The Surrealists could take lessons from these guys
I love Fleischer cartoons, whether it's Betty Boop, Popeye, Superman, or the series known as Screen Songs, i.e. those weird mini-musicals featuring live action performers, off the wall animation, and that ever popular Bouncing Ball. There's more surrealism in the average seven-minute Fleischer short than you'll find in half a dozen canvases by Salvador Dali. This particular Screen Song features 24 year-old Ethel Merman, crooning a bluesy number about a couple who attempt a trial separation. The premise of the song is a little surprising: the singer urges her ex-partner to Try Somebody Else while she also Tries Somebody Else, neither one of them really enjoying it, you understand, with the eventual result that they'll find their new partners so unsatisfying they will reunite in the end. Come to think of it, this sounds like the plot line of quite a few '30s screwball comedies.
The odd thing about the song is that while the singer catalogs all the "fun" she and her ex-lover are having, the melody sounds like a funeral dirge. Miss Merman sings it in a straightforward and uncharacteristically low-key fashion, but what makes the short interesting is the animation seen at the opening, before we hear the lyrics, and again at the finale. In typical Flesicher style these segments have almost nothing to do with the song we're hearing, except in an oblique and ironic way.

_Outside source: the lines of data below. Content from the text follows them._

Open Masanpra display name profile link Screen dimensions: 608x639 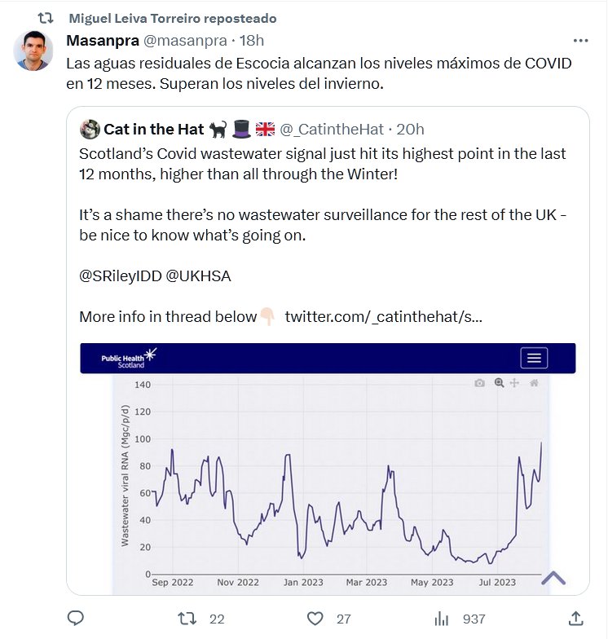(102, 40)
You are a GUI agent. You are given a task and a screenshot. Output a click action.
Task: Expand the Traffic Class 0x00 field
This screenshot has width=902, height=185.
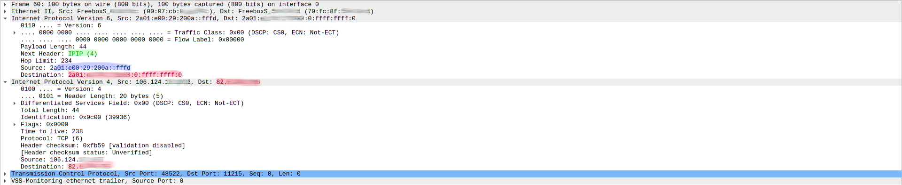(x=15, y=32)
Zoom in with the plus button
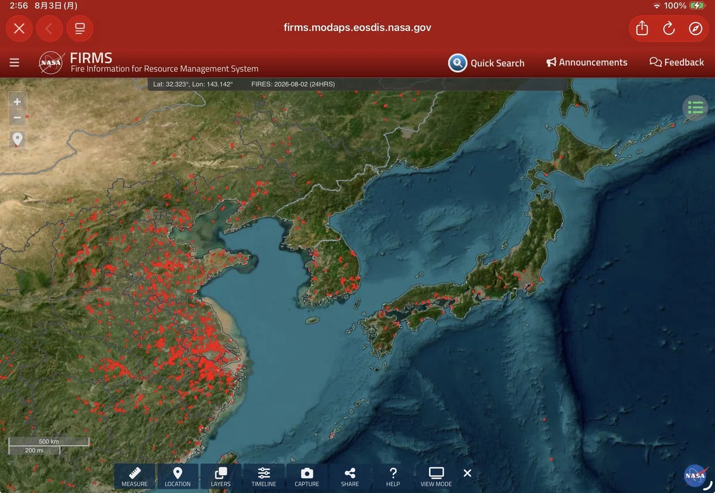 17,102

While Ethel sings about relationships, the animation depicts prison life. (Hmmm, could they be implying something?) A guard releases a lowlife cat from jail, and the ex-con immediately sets about to burglarize a house. He opens a combination lock on a safe that turns out to be a fridge, and finds leftovers such as a fish and a chicken shivering in the cold air within. (A few eggs are cheerfully ice-skating, however.) Things turn macabre when the cat attempts to eat the fish, and members of the fish's family, also in the fridge, piteously plead for his life. Unfortunately for the cat, at this point the homeowner -- Betty Boop herself, in a brief but effective cameo -- appears wielding a shotgun, and he is marched right back to prison.

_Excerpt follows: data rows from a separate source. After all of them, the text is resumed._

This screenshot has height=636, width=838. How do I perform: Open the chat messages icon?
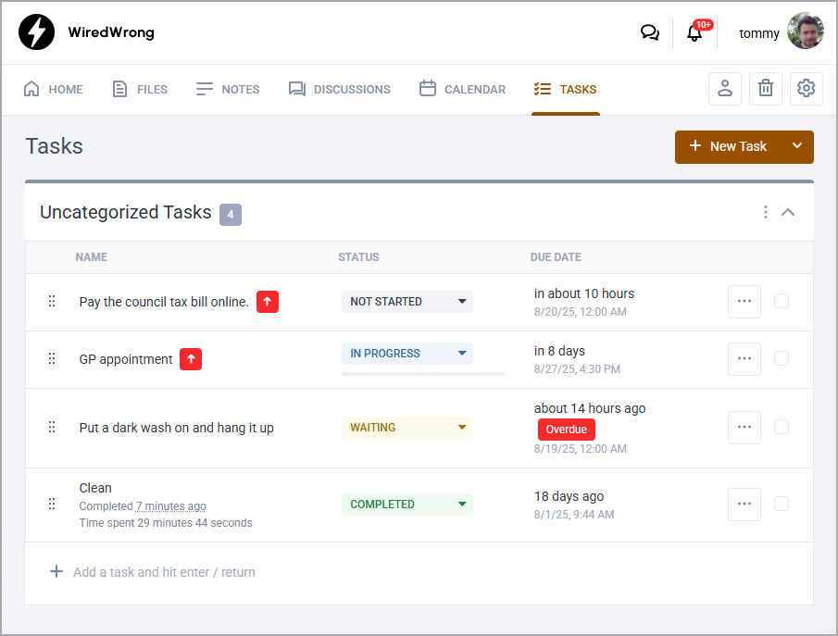click(650, 32)
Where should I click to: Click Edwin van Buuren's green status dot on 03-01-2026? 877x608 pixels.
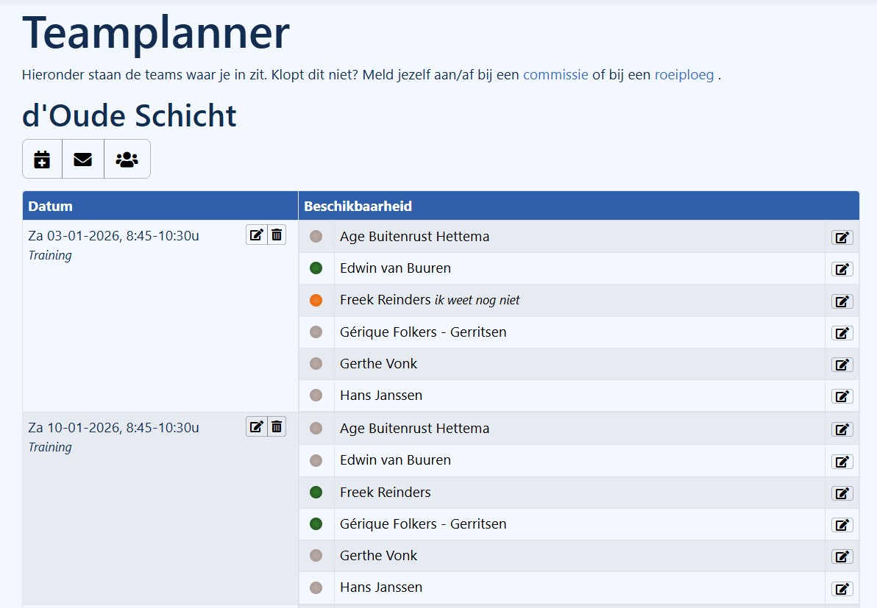316,268
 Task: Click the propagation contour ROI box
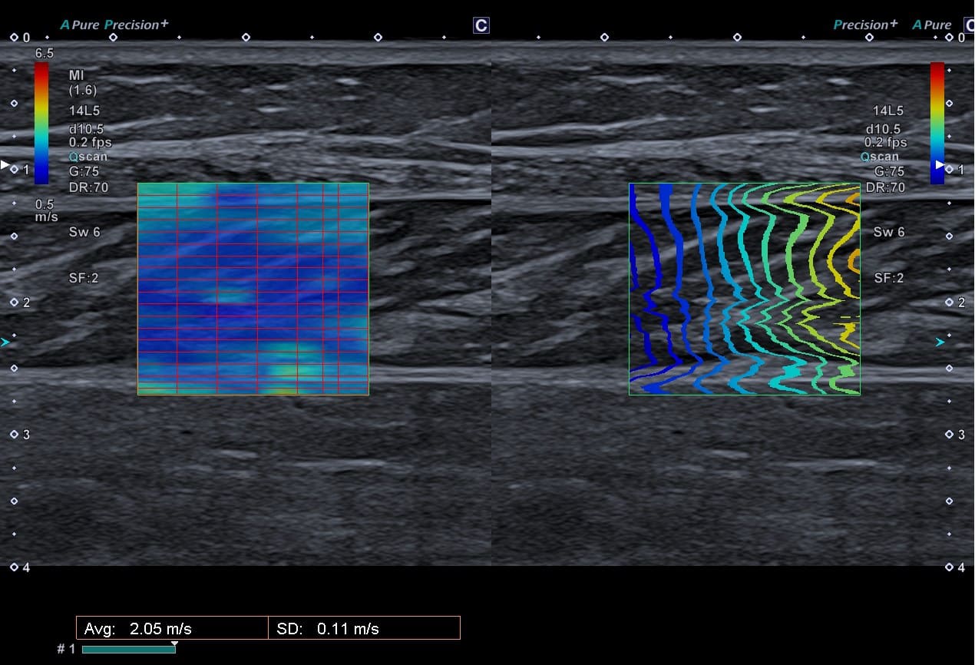click(x=745, y=289)
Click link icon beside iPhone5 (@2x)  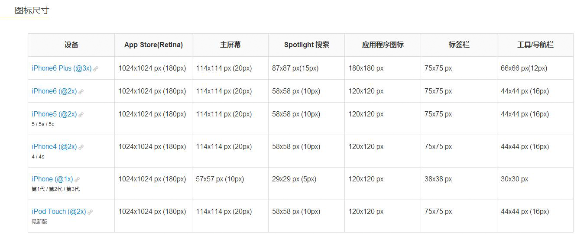pos(81,115)
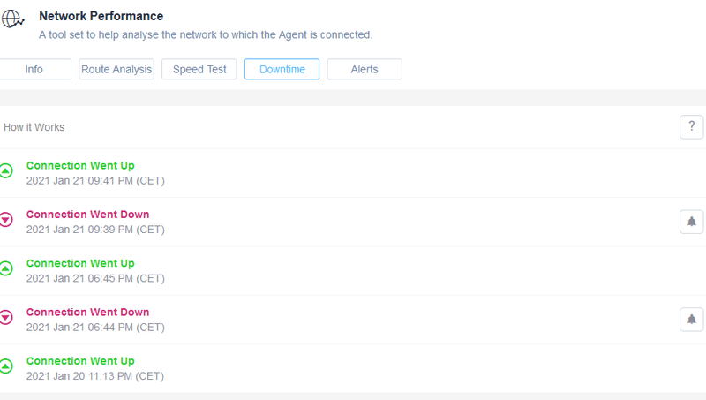Open the Route Analysis tab

click(x=116, y=70)
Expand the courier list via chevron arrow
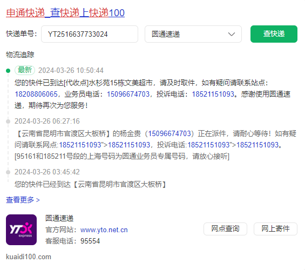The image size is (305, 270). (x=232, y=34)
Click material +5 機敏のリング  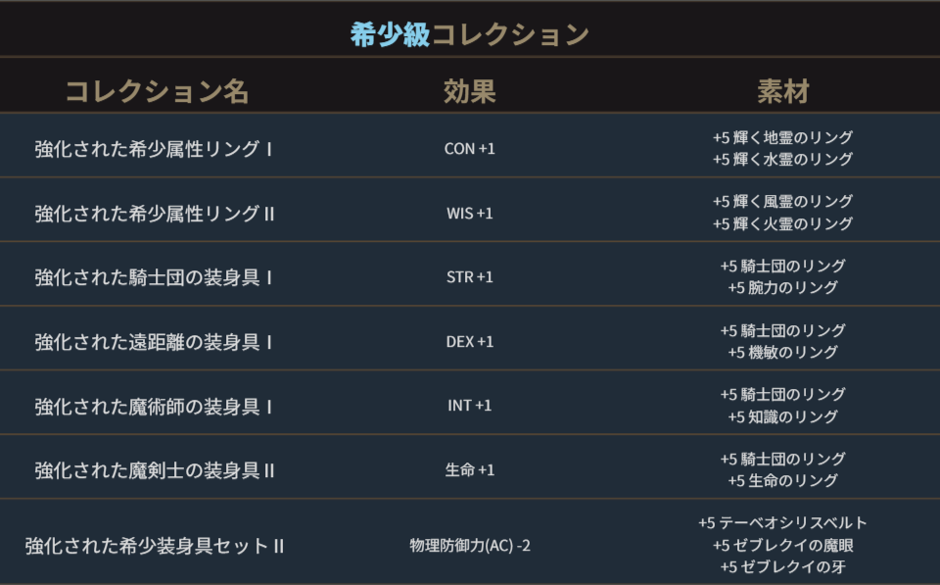pos(782,353)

At the finale, after Ethel and the Bouncing Ball have taught us the song lyrics, we return to prison for a fast-paced series of gags. At times the juxtaposition of image and word form funny subliminal combinations, as when we see a convict at hard labor, breaking enormous rocks, while Merman sings "Let's take our fun where we find it." The visuals culminate in a daring jailbreak, and a surprise wrap-up gag that is so bizarre and twisted it left me gasping. There's no mistaking the Fleischer Touch!